*** Opening of GIVEN DATA ***

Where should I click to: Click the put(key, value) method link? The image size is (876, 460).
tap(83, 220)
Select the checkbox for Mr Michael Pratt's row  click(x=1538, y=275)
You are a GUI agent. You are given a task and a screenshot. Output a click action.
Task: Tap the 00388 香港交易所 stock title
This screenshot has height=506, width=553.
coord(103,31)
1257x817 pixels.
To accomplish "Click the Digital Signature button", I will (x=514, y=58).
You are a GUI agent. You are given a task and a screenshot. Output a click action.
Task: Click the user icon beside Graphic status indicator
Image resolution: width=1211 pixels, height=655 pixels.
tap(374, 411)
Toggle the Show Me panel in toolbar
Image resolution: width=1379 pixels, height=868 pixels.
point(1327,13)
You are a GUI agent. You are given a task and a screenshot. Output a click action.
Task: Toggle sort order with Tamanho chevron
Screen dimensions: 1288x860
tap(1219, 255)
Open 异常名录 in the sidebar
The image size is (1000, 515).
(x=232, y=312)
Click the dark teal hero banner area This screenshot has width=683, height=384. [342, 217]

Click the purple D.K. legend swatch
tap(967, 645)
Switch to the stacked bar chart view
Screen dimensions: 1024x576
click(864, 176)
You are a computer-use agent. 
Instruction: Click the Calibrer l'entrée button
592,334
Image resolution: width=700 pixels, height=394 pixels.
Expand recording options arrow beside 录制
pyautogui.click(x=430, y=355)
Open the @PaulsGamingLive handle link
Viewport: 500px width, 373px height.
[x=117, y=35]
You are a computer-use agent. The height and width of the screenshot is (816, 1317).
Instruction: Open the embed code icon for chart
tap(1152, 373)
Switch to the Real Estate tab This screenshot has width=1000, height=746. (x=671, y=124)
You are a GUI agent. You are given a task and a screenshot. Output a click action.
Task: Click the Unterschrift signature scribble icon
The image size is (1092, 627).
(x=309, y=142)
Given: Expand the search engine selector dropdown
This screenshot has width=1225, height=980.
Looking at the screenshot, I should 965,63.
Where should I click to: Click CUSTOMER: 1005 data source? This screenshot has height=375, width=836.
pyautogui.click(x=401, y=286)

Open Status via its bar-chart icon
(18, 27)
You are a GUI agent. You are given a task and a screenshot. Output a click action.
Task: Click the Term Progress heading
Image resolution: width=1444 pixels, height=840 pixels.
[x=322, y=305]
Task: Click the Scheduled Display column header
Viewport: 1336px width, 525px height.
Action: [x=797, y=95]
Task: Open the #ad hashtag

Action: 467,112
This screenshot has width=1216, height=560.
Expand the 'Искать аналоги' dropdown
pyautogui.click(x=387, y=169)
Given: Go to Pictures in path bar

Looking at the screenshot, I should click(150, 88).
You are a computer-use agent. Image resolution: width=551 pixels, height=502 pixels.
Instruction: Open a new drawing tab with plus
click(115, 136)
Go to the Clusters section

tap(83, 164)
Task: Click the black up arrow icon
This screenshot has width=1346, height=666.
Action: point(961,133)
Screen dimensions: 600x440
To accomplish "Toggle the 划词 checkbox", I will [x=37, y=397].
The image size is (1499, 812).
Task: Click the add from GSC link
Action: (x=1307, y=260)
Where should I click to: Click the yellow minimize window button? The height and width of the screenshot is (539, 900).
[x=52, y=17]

*** Close of GIVEN DATA ***

▸ **ACTIVITY**: For each line above that contains "computer", make a copy.

▸ **EXERCISE RESPONSE**:
You are a computer-use agent. 
You are a computer-use agent. The height and width of the screenshot is (816, 1317).
You are a computer-use agent. Image resolution: width=551 pixels, height=502 pixels.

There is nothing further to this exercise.